#### [YOUR ASSIGNMENT]
In the article on Asante Gold's royalty purchase below, reproduce the wording from "Shares in the" up to and including "a statement Monday." without any changes.
-- EXERCISE PASSAGE follows --
***updated with latest share price info, and additional comments from president, Douglas MacQuarrie
Asante Gold's (CVE:ASE) stock surged higher on Monday, surpassing its 50-day average trading volume after the Vancouver-based company reached a deal to buy the 1 per cent net smelter return (NSR) royalty Goknet Mining Company holds on PMI Gold's (CVE:PMV) Obotan gold project in Ghana.
Shares in the junior gold company were lately changing hands up 10 per cent at 22 cents, with 53,100 shares being traded today.
The consideration for the royalty is $22.5 million, consisting of 45 million shares in Asante stock, at a deemed value of 50 cents per share.
“Based on an estimated mine production of 220,000 oz of gold per year, the 1% NSR royalty interest would represent 2,200 oz of gold and projected annual revenue of $3.74 million @ US$1700 per oz gold price," said president of Asante, Douglas MacQuarrie, in a statement Monday.
-- EXERCISE PASSAGE concluded --
-- INFORMATION SUPPLIED follows --
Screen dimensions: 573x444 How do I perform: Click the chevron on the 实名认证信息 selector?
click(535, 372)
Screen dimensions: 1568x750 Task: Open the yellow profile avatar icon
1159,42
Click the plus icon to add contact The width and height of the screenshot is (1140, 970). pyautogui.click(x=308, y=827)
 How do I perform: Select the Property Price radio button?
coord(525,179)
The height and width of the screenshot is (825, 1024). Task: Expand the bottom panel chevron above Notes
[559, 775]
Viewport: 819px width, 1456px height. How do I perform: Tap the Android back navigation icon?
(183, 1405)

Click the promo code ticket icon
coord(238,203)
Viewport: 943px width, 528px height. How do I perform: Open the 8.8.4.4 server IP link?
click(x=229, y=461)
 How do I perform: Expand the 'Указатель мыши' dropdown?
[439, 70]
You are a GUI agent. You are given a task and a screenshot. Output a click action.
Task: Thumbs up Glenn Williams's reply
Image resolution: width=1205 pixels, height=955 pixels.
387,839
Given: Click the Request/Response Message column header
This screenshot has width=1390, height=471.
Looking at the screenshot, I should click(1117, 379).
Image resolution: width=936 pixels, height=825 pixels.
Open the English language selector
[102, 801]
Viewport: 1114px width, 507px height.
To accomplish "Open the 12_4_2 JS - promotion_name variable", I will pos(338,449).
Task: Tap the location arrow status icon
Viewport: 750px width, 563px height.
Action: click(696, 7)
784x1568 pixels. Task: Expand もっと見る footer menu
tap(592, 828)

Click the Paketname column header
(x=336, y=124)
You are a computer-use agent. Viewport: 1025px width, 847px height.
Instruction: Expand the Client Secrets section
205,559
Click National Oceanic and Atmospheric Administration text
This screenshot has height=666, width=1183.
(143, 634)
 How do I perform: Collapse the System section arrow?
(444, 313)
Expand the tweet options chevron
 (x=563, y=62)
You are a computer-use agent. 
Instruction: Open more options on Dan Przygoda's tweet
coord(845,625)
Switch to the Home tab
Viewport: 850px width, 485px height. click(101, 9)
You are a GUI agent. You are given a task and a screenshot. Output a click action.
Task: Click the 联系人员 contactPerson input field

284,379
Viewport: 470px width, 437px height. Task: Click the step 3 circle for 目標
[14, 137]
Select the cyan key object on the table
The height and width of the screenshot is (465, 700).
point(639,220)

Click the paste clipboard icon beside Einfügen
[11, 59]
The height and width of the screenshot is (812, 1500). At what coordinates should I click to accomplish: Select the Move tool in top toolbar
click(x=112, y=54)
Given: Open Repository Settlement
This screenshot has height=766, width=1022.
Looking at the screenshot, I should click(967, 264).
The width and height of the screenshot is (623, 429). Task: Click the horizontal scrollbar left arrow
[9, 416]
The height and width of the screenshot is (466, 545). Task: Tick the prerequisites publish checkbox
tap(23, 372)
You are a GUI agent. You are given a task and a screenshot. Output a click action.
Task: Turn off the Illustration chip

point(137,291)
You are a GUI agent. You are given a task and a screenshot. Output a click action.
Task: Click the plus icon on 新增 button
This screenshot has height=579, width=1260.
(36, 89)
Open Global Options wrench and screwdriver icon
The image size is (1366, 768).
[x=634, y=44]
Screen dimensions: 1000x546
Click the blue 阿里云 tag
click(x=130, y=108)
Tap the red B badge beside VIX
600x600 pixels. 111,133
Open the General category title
-- INFORMATION SUPPLIED concluded --
#### [EXERCISE RESULT]
Shares in the junior gold company were lately changing hands up 10 per cent at 22 cents, with 53,100 shares being traded today.
The consideration for the royalty is $22.5 million, consisting of 45 million shares in Asante stock, at a deemed value of 50 cents per share.
“Based on an estimated mine production of 220,000 oz of gold per year, the 1% NSR royalty interest would represent 2,200 oz of gold and projected annual revenue of $3.74 million @ US$1700 per oz gold price," said president of Asante, Douglas MacQuarrie, in a statement Monday.